• What is required
Please print only the top portion of the entries below, ending with the line that contains "[button] (483, 41)", exactly as written.

• Exercise input
Content starts

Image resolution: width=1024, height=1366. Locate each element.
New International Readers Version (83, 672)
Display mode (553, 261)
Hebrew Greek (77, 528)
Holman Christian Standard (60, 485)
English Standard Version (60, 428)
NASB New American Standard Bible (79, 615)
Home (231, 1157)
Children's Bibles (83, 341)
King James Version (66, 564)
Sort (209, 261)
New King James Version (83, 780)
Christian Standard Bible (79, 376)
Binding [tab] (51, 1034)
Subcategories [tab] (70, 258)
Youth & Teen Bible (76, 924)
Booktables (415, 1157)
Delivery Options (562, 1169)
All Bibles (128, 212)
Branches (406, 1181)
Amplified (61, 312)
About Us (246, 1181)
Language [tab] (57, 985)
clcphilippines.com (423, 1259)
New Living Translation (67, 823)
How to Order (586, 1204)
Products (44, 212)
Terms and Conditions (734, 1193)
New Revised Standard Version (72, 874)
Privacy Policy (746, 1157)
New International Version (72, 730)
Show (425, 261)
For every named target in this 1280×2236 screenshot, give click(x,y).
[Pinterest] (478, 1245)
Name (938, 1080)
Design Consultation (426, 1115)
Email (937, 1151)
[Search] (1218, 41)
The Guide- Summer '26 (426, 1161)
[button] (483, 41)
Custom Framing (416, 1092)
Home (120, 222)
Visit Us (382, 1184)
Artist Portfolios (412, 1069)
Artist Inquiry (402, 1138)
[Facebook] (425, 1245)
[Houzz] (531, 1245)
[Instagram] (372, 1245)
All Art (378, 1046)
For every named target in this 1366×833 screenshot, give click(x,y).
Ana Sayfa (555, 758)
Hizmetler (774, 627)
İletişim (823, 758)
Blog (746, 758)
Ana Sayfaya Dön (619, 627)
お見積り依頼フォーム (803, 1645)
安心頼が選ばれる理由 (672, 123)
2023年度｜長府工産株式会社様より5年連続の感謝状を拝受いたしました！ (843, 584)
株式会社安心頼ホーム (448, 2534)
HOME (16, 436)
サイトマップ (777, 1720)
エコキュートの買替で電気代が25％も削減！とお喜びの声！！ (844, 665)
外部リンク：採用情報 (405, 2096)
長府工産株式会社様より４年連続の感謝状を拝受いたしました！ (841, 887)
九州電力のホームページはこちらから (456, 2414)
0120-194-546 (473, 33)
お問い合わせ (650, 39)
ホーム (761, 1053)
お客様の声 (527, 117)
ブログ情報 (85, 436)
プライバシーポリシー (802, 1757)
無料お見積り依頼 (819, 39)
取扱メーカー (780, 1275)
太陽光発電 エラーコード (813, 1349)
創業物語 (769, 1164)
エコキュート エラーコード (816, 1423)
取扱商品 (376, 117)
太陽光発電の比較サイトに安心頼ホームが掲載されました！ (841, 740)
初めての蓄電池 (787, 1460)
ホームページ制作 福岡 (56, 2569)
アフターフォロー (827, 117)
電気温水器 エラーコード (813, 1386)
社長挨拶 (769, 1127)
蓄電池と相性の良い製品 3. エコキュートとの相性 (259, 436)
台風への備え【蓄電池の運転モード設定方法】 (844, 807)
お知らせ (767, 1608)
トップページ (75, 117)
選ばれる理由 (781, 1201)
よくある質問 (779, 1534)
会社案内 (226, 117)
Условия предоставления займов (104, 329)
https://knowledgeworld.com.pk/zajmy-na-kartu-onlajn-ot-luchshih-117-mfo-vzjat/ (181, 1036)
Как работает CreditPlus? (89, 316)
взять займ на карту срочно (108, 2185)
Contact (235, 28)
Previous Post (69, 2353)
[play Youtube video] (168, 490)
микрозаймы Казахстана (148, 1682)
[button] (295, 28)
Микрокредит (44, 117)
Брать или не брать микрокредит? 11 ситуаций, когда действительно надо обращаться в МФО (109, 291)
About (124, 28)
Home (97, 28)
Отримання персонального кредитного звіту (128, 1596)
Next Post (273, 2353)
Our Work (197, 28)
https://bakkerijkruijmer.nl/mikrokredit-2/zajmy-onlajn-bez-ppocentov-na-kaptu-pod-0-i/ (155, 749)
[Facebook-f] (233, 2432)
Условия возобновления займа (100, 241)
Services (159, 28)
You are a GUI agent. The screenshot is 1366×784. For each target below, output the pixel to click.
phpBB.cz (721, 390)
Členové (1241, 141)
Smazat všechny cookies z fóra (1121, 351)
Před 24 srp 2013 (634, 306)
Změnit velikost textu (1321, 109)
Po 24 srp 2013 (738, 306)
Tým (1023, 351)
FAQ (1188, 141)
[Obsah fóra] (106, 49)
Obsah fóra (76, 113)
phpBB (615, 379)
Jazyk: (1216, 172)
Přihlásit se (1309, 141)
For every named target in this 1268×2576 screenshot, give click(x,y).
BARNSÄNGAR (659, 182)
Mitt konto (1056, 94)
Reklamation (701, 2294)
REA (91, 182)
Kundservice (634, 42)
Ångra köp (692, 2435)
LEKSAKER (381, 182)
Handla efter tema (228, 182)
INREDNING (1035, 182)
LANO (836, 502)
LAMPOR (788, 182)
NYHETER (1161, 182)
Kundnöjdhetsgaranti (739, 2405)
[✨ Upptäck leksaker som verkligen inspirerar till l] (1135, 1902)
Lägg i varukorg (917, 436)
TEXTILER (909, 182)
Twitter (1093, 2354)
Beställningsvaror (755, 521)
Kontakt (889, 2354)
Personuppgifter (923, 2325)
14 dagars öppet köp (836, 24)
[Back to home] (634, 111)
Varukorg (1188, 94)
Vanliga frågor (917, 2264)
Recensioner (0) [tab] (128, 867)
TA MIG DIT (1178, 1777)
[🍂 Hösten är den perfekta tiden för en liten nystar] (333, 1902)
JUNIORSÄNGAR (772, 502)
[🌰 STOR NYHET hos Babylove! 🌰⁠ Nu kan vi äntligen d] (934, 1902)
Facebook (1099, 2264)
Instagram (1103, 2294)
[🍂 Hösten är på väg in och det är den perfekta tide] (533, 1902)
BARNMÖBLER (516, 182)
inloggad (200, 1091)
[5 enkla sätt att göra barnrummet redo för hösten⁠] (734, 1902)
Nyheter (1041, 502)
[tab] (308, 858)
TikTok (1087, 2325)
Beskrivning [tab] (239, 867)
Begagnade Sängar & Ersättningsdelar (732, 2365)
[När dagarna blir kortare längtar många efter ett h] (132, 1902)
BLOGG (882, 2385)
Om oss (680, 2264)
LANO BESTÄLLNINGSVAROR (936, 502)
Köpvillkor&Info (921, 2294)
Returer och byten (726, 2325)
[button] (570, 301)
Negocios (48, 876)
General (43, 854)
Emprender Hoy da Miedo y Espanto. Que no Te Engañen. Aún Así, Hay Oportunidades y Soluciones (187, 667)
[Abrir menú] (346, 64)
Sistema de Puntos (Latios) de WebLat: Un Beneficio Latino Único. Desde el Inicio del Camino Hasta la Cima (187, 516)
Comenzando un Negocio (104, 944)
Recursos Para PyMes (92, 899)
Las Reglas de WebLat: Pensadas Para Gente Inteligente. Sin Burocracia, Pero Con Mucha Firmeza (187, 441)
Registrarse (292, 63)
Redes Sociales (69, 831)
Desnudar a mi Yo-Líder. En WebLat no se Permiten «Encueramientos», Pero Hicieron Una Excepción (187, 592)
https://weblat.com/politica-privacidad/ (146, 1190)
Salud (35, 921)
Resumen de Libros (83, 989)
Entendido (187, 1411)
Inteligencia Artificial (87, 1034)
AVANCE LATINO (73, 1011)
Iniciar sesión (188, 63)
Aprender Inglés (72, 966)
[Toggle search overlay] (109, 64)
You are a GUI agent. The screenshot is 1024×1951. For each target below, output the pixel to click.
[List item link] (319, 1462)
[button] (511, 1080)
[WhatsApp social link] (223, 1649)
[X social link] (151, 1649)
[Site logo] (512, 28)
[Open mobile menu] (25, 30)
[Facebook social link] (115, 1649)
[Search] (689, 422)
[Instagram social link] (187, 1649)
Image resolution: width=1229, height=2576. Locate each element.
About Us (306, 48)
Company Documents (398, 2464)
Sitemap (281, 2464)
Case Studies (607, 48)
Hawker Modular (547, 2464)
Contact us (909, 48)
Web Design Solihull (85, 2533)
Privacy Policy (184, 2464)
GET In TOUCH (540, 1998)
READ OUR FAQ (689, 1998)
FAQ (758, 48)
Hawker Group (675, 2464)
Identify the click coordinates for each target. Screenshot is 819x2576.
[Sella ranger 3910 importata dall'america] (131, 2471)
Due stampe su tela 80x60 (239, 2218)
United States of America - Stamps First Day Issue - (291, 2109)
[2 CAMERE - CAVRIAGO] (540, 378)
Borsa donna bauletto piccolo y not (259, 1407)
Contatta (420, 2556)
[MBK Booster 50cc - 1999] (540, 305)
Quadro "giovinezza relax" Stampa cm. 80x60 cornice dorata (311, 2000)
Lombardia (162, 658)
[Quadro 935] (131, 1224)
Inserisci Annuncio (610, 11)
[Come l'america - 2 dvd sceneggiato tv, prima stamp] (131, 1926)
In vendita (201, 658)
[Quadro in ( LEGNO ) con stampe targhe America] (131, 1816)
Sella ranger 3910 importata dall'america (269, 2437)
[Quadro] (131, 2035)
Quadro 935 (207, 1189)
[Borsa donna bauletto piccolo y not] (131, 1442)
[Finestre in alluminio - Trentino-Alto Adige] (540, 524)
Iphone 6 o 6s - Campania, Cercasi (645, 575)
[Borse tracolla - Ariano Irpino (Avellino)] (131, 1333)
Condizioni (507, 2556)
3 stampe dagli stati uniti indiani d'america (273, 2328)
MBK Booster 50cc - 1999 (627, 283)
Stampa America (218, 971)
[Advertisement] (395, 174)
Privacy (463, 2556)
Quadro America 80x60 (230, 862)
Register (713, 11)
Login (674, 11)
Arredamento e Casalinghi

Content ends

• Answer below
Image resolution: width=1024, height=1366. Locate each element.
New International Readers Version (83, 672)
Display mode (553, 261)
Hebrew Greek (77, 528)
Holman Christian Standard (60, 485)
English Standard Version (60, 428)
NASB New American Standard Bible (79, 615)
Home (231, 1157)
Children's Bibles (83, 341)
King James Version (66, 564)
Sort (209, 261)
New King James Version (83, 780)
Christian Standard Bible (79, 376)
Binding [tab] (51, 1034)
Subcategories [tab] (70, 258)
Youth & Teen Bible (76, 924)
Booktables (415, 1157)
Delivery Options (562, 1169)
All Bibles (128, 212)
Branches (406, 1181)
Amplified (61, 312)
About Us (246, 1181)
Language [tab] (57, 985)
clcphilippines.com (423, 1259)
New Living Translation (67, 823)
How to Order (586, 1204)
Products (44, 212)
Terms and Conditions (734, 1193)
New Revised Standard Version (72, 874)
Privacy Policy (746, 1157)
New International Version (72, 730)
Show (425, 261)
For every named target in this 1280×2236 screenshot, give click(x,y).
[Pinterest] (478, 1245)
Name (938, 1080)
Design Consultation (426, 1115)
Email (937, 1151)
[Search] (1218, 41)
The Guide- Summer '26 (426, 1161)
[button] (483, 41)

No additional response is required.